The integrated stress response promotes B7H6 expression

Akram Obiedat, Yoav Charpak-Amikam, Julie Tai-Schmiedel, Einat Seidel, Mohamed Mahameed, Tony Avril, Noam Stern-Ginossar, Lorraine Springuel, Jennifer Bolsée, David E. Gilham, Priya Dipta, Miriam Shmuel, Eric Chevet, Ofer Mandelboim, Boaz Tirosh*

*Corresponding author for this work

Research output: Contribution to journalArticlepeer-review

20 Scopus citations

Abstract

Abstract: The B7 family member, B7H6, is a ligand for the natural killer cell receptor NKp30. B7H6 is hardly expressed on normal tissues, but undergoes upregulation on different types of tumors, implicating it as an attractive target for cancer immunotherapy. The molecular mechanisms that control B7H6 expression are poorly understood. We report that in contrast to other NK cell ligands, endoplasmic reticulum (ER) stress upregulates B7H6 mRNA levels and surface expression. B7H6 induction by ER stress requires protein kinase R-like ER kinase (PERK), one of the three canonical sensors of the unfolded protein response. PERK phosphorylates eIF2α, which regulates protein synthesis and gene expression. Because eIF2α is phosphorylated by several kinases following different stress conditions, the program downstream to eIF2α phosphorylation is called the integrated stress response (ISR). Several drugs were reported to promote the ISR. Nelfinavir and lopinavir, two clinically approved HIV protease inhibitors, promote eIF2α phosphorylation by different mechanisms.
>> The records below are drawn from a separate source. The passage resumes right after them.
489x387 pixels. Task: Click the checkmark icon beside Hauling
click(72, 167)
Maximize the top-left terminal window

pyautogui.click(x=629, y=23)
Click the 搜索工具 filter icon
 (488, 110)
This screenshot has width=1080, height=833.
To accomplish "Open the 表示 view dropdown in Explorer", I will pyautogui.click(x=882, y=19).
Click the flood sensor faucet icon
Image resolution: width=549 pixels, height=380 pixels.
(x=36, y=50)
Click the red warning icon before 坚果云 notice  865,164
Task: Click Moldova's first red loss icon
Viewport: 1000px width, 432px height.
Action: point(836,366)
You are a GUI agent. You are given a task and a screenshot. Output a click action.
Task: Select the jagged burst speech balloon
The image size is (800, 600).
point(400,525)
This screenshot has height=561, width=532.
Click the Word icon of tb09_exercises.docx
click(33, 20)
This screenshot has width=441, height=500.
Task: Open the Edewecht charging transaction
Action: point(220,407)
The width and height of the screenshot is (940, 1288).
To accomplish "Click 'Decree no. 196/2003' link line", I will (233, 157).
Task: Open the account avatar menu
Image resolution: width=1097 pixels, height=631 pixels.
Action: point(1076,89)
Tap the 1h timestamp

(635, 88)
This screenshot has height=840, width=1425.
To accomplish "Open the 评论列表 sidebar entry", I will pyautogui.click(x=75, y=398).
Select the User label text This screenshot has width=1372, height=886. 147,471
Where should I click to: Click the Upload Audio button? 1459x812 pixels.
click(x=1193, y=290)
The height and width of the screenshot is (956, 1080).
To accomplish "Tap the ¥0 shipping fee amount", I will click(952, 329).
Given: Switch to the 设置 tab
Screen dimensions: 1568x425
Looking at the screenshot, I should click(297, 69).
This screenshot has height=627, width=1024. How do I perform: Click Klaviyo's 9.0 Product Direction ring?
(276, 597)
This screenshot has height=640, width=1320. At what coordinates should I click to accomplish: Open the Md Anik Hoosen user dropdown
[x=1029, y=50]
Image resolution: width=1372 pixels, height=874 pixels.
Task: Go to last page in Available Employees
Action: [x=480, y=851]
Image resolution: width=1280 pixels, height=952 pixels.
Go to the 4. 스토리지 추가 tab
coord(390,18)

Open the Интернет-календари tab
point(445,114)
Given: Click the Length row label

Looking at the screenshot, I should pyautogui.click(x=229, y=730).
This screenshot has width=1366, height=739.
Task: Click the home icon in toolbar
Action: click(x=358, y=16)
We show that nelfinavir and lopinavir sustainably instigate B7H6 expression at their pharmacologically relevant concentrations. As such, ER stress and ISR conditions sensitize melanoma targets to CAR-T cells directed against B7H6. Our study highlights a novel mechanism to induce B7H6 expression and suggests a pharmacological approach to improve B7H6-directed immunotherapy. Key messages: B7H6 is induced by ER stress in a PERK-dependent mechanism.Induction of B7H6 is obtained pharmacologically by HIV protease inhibitors.Exposure of tumor cells to the HIV protease inhibitor nelfinavir improves the recognition by B7H6-directed CAR-T.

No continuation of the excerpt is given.